One of the key features that make up these tropical environments are coral reefs. Coral reefs provide an important ecosystem for marine life, offering food and shelter among their crevices and branches for animals including fishes, molluscs, sea urchins and sponges. These reefs thrive in warm and clear water and rely heavily on the sun to grow. Many Fish use corals as a home as they can remain hidden from larger predators that patrol the tropical seas like hammerhead sharks.

Global warming is causing the water temperature to rise which has a dangerous effect on corals as they expel the algae (zooxanthellae) living in their tissues causing the coral to turn completely white. This is known as coral bleaching and although they may not die from this it can make it really difficult for coral to grow and reproduce.

Current Water Temp

26°C / 78.8°F

Water Type

Salt Water

Climate / Biome

Tropical Marine

In This Exhibit

10 species / 4 tanks

Where are we?

Indo-Pacific Region

If your lucky you may see our Red Lionfish swimming upside down!

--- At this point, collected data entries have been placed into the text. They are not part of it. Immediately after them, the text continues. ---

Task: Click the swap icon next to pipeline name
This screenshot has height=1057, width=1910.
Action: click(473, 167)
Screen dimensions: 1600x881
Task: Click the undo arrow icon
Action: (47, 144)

The main tank within the tropics is Krakatoa base on the famous Mount Krakatoa in Indonesia which erupted to a devastating effect on August 27th 1883. The sound of it erupting was heard in Bangkok, 3000 miles away and the tsunami (or giant waves) it created were 45 metres high and travelled at 700mph. At Deep Sea World you will see a recreation of the remnants of these villages devastated by Krakatoa and the exotic creatures that now live among their ruins. This holds many artefacts of Indonesian culture that to this day will still be in the ocean.